„Kom met ons, we gaan naar het dal der Loutering,
waar ook gij heen moet!" ruischt het vlak bij mij.
En verder glijd ik weer met het blauwe licht, dat ons
allen draagt en meevoert.
„Kent gij de Wachter van twee? Rechts van hem is het
dal der Loutering, links van hem het rijk van den witten
LotusMaar slechts enkelen, die links van hem mogen
passeeren Wij gaan meest allen rechts van Hem door het
Louteringsdal
We naderen Hem nu en gaan voorbij. Ook ik ga rechts.
Het blauwe licht is nu niet meer om mij heen. Ik bevind
mij nu in een grauwe massa, die zich wringend om mij
heen sluit en zwaar, heel zwaar op mij drukt.
„Moeder", tracht ik nog te zeggen, maar niets anders als
een snik, een vreemde, droge snik ontsnapt aan mijn keel.

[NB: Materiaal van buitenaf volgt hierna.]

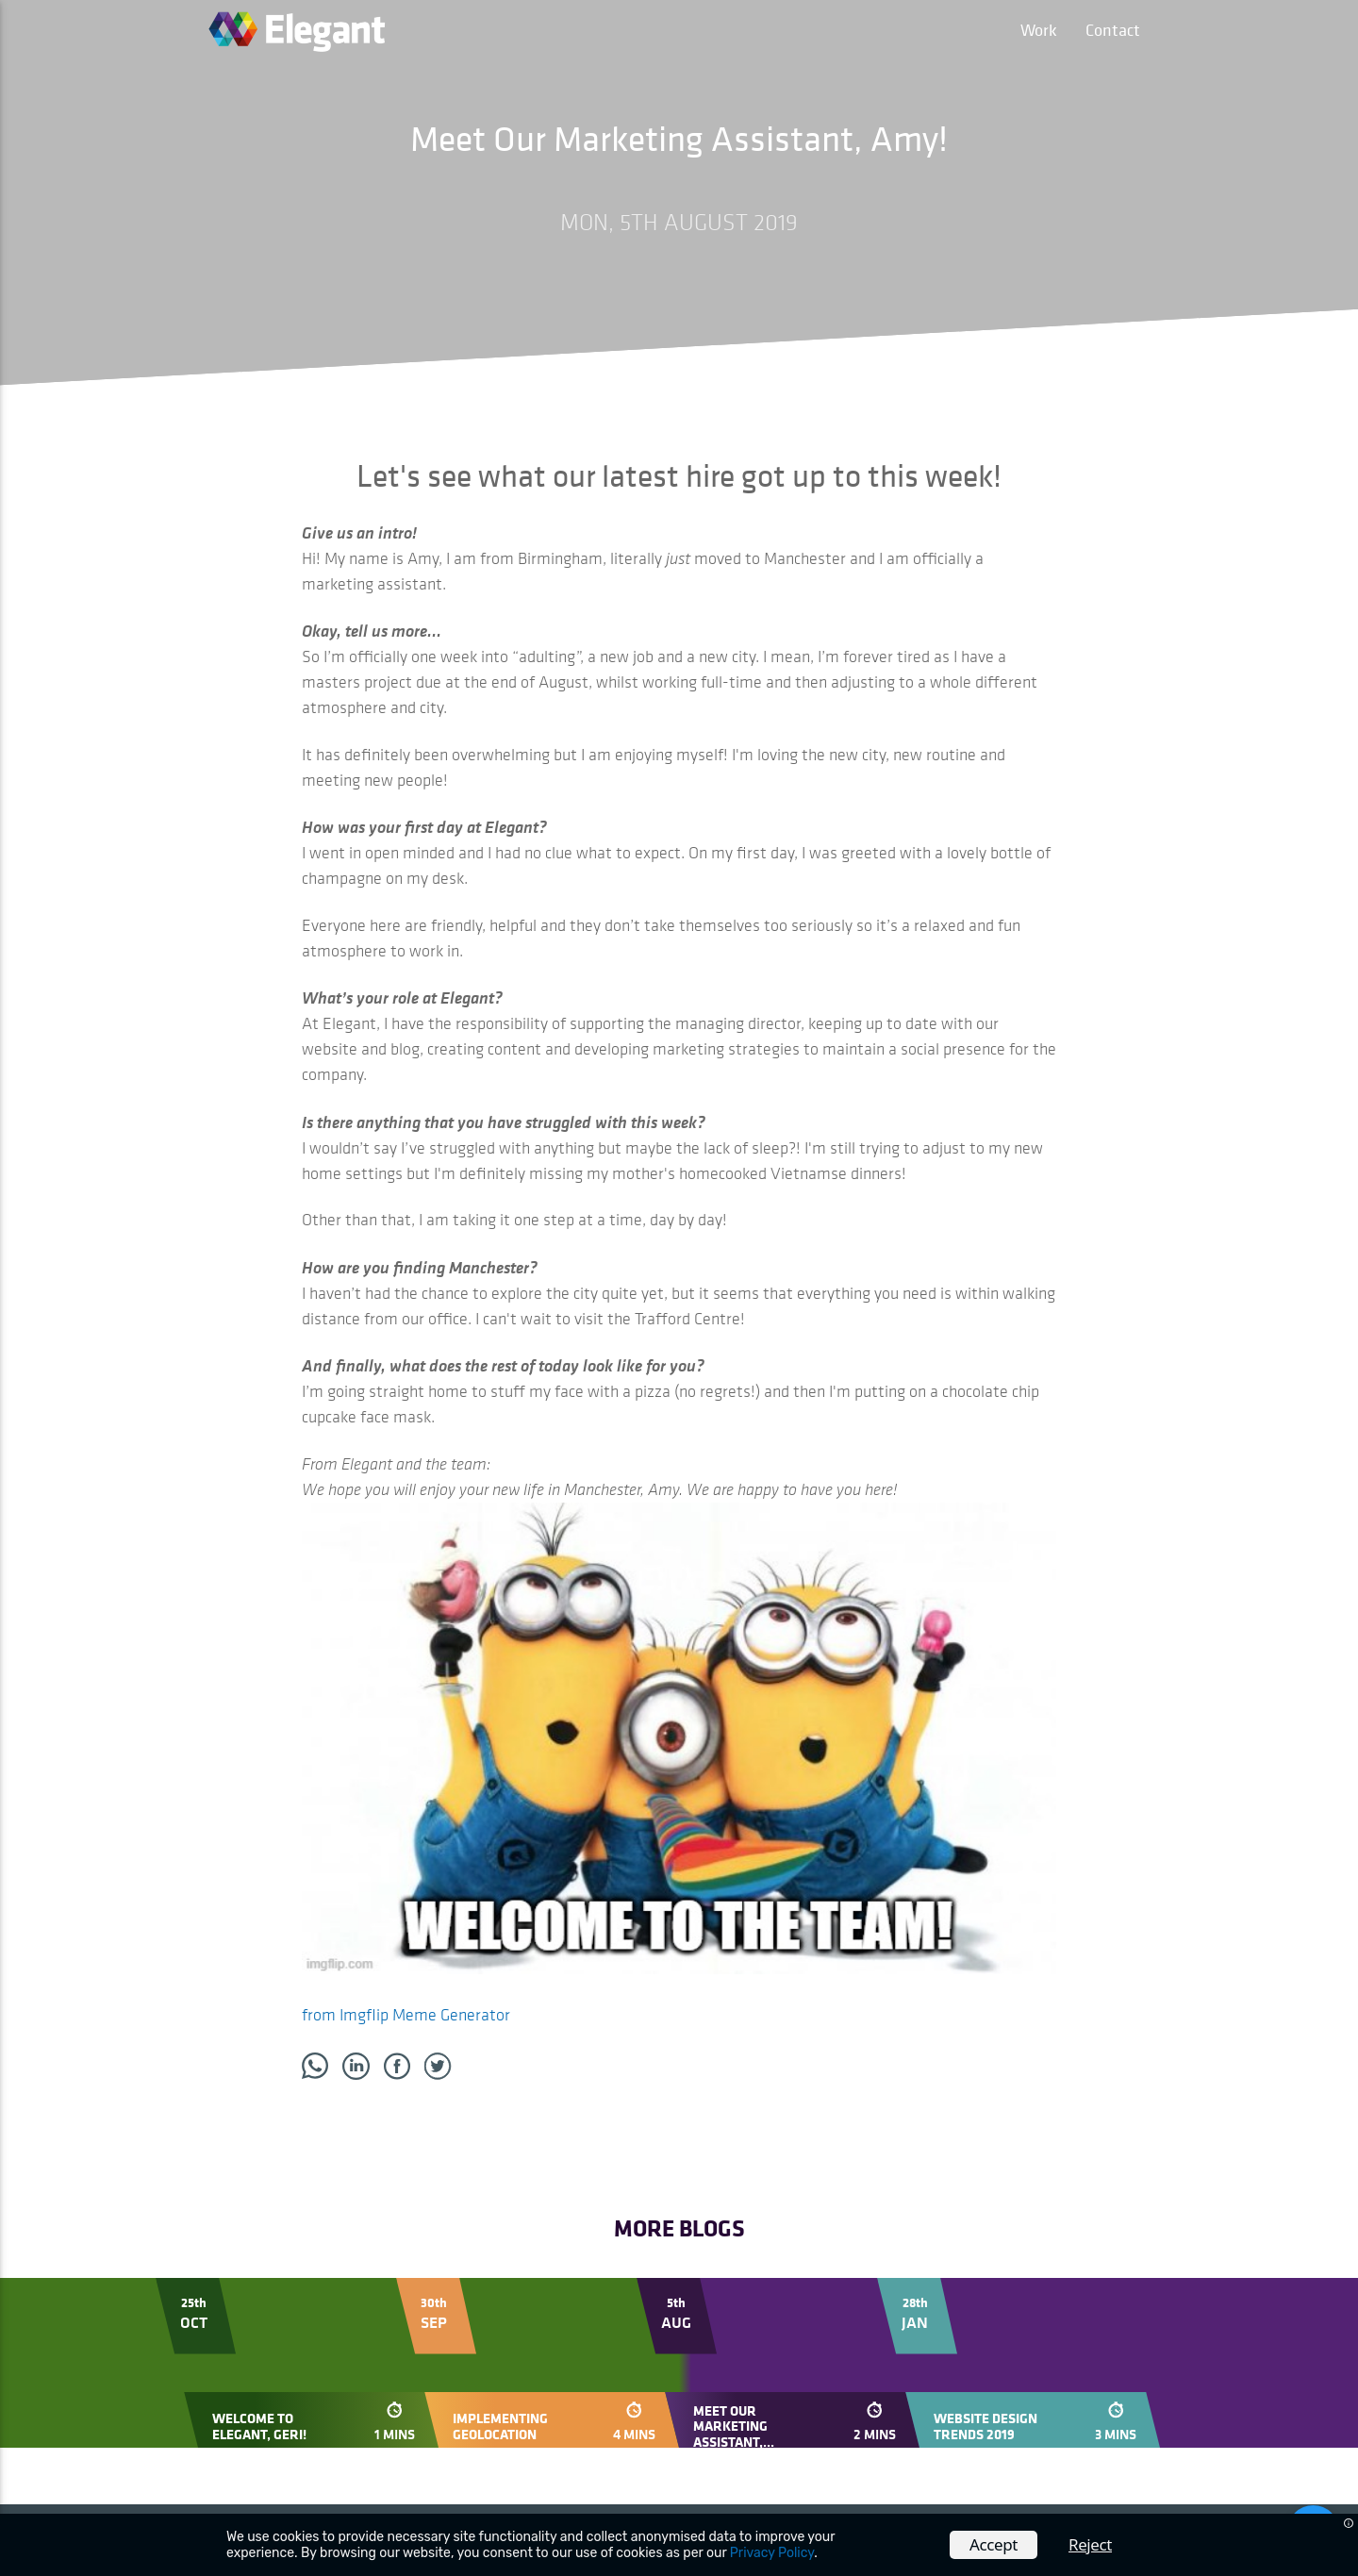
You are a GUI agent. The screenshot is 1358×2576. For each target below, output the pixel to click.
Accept (993, 2544)
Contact (1112, 30)
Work (1038, 30)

Langzaam wordt het donker om mij heen en ik zak weg
in totale vergetelheid.
Het kan na heel korte, het kan ook na heel langen tijd zijn,
dat ik ontwaak en bemerk, dat ik weer verder zweef.
Mooi goud licht straalt mij nu tegen, dat mij door zijn
glans overweldigt.
Is dit nu het onmetelijke Rijk? Zacht gedragen ga ik
verder, steeds verder.
Het licht wordt verblindend in zijn gouden glans, zoodat
ik mijn oogen neersla.
Ik nader Hem, die gebiedt over het rijk der Witte Lotus.
Ootmoedig kniel ik neder.
„Vader, vergeeft gij mij?"
Heerlijke zachte klanken ruischen in mijn ooren en getooid
met het kleed der onschuld, dat Hij om mijn schouders
gelegd heeft, ga ik verder.
Het is hier heerlijk en ik hul mij diep in het fluweel
achtig witte kleed. Zou ik hier altijd blijven?